Kostendoelmatigheid Wmo | Ondersteuning thuis (2)
Over dit onderzoek
-
Thema
Dienstverlening en beleidsimpact -
Datum
November 2024 -
Onderzoeksinstantie
IPSE Studies -
Onderzoekers
Jos Blank en Alex van Heezik,
Samenvatting onderzoek
De kostendoelmatigheid van gemeenten op het gebied van de Wmo-voorzieningen ondersteuning thuis loopt sterk uiteen. Uit onderzoek van IPSE Studies blijkt dat sommige gemeenten mogelijk dezelfde prestaties kunnen leveren tegen slechts 60 procent van de huidige middelen. Ook voor veel andere gemeenten lijken er mogelijkheden te zijn om kosten te besparen. Gemiddeld scoren de 283 onderzochte gemeenten een doelmatigheid van 83 procent. Dit betekent dat een gemiddelde gemeente dezelfde ondersteuning kan bieden tegen 17 procent lagere kosten.
Belangrijkste conclusies
Van de 283 gemeenten behalen 65 een doelmatigheidsscore van minder dan 80 procent. Voor deze gemeenten lijken substantiële kostenbesparingen mogelijk, met name voor de 14 gemeenten met een score van minder dan 70 procent. Maar ook veel andere gemeenten hebben ruimte voor verbetering. Bijna driekwart van de gemeenten kan de doelmatigheid verhogen door optimalisatie van het inkoopproces.

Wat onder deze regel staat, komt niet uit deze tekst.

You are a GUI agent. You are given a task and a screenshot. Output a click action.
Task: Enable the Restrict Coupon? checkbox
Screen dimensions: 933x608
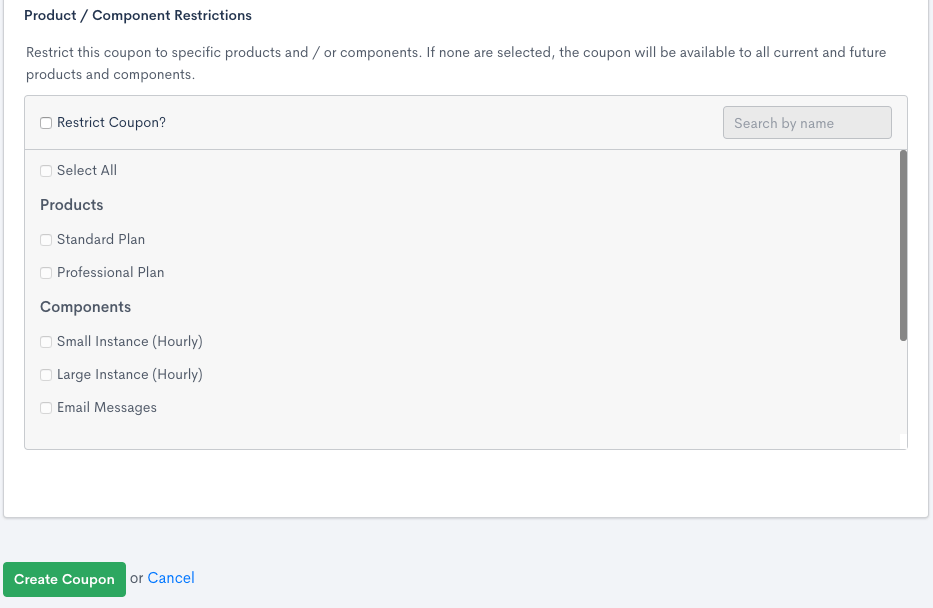pyautogui.click(x=45, y=122)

Invloed van inkoopkenmerken
De doelmatigheidsscores zijn berekend op basis van verschillende inkoopkenmerken. Een langere looptijd van het contract en productiegerichte bekostiging hebben een positieve invloed, terwijl meer verstreken contractjaren, integraal aanbesteden met jeugdzorg en een hoge overhead ratio een negatief effect op de kostendoelmatigheid hebben. De invloed van andere inkoopkenmerken verschilt per gemeentegrootte.
De effecten van de inkoopkenmerken zijn vaak niet statistisch significant in alle gemeentegrootteklassen. Alleen de positieve invloed van de contractduur en de negatieve invloed van de overhead ratio zijn in alle gemeentegrootteklassen significant.
Invloed van schaal en cliëntkenmerken
Uit de analyse blijkt dat er sprake is van schaalvoordelen: grotere gemeenten kunnen diensten leveren tegen lagere kosten per cliënt. Ook constateren de onderzoekers dat het aandeel van cliënten van 60-plus in alle gemeentegrootteklassen een significant negatief effect heeft op de kosten van ondersteuning thuis. Dit houdt in dat de kosten per eenheid ondersteuning voor deze groep gemiddeld lager zijn. Voor cliënten met een laag inkomen geldt het omgekeerde: in alle gemeenteklassen hebben zij een significant positieve invloed op de kosten. Dat betekent dat de kosten per eenheid ondersteuning voor deze groep cliënten gemiddeld hoger liggen.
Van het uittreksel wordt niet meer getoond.